Tasks to perform:
1/ From the sublimation printing thread below, write out the passage from "## ChameleonPrints (Apr" up to and including "Sawgrass Sublijet IQ.".
2/ In the sublimation printing thread below, which printer does rusty use with Sublijet IQ?

Article:
Thank you all for your various posts that helped me understand the whole process.


----------



## ChameleonPrints (Apr 7, 2007)

My experience has been with Artanium inks and I have been quite happy with them. I can't say that I have had much experience with the Sawgrass Sublijet IQ. 

However, when it comes to printers I am curious why you would go with the more expensive 8 color systems? While the 8 color system may do well in making more realistic photos on photographic paper, in my opinion you will not get any extra benefit on a shirt over a much cheaper 6 color printer. I run 2 1280s with refillable spongeless cartridges so that I can save money by buying my ink in bulk. Paying for the pre-filled cartridges will make your costs significantly higher and will cut into your expected profits. If you go with an 8 color system, then you need to go with some type of continuous flow system or spongeless refillable cartridges to keep your ink costs lower.


----------



## rusty (Feb 9, 2007)

I use Sublijet IQ and an R1800, and am happy with it, although I can't compare it to anything. I have the continuous flow ink system. I don't think the # of inks in a printer has much to do with the cost. The same amount of ink is used on a print, regardless of how many heads are doing the printing. With 8 inks, you just have to refill less often than 6 color printer. And of course a 4 head printer will need refilling twice as often as a 8 head printer (assuming the same size carts/bags). Of course with 8 heads, you have twice the probability that a head will get clogged as a 4 head, but I haven't had much trouble with clogged heads, and I only use the printer about once a week.

I chose not to go with the 1280 because they haven't been manufactured for a while. They are old technology and I didn't want something that old that I will be counting on for hopefully years to come. Ink manufactures are focusing on the new printers for all their accessories rather than on an obsolete model.


----------



## BRC (Mar 27, 2007)

If you only print black then Sublijet would be better, but for me I get better colors from Artanium than I did from Sublijet. I didn't like the PowerDriver. I found it easier to adjust my colors in Photshop and use the ICC profile to get true colors than to let the driver decide by clicking photo or text or however many other options it has( I ran out of ink before getting what I wanted).

Data lines:
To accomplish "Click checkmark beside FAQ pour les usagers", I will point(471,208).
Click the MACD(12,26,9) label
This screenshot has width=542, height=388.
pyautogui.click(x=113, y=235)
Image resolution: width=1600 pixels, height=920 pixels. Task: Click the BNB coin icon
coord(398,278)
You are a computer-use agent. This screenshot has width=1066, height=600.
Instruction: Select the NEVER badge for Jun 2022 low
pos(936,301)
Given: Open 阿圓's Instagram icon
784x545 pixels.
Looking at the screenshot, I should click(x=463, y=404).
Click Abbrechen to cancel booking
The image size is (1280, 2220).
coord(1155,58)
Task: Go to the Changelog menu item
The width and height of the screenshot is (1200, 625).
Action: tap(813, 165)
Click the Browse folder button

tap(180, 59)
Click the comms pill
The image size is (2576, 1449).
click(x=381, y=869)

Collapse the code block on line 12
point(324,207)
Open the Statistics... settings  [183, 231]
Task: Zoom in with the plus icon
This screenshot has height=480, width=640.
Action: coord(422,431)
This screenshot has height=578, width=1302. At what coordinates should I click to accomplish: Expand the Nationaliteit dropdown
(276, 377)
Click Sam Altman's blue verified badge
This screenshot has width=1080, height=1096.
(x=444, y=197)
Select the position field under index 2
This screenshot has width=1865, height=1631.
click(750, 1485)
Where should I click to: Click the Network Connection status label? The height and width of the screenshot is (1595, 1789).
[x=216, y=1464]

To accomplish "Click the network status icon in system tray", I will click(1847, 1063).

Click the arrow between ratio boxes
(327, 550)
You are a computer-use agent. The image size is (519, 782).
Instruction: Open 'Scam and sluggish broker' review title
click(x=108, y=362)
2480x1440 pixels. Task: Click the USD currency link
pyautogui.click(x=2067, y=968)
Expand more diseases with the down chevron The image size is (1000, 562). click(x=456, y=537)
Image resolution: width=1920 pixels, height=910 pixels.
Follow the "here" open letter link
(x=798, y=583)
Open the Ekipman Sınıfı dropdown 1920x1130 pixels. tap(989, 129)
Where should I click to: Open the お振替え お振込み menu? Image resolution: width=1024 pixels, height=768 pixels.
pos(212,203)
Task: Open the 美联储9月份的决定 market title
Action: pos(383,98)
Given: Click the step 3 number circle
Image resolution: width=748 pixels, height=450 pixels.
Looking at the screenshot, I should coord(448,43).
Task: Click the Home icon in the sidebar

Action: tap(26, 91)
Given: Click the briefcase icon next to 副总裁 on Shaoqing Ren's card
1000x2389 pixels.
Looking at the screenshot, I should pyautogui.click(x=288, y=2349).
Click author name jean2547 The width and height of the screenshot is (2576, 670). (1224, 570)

Answers per task:
1/
## ChameleonPrints (Apr 7, 2007)

My experience has been with Artanium inks and I have been quite happy with them. I can't say that I have had much experience with the Sawgrass Sublijet IQ.

2/ An R1800.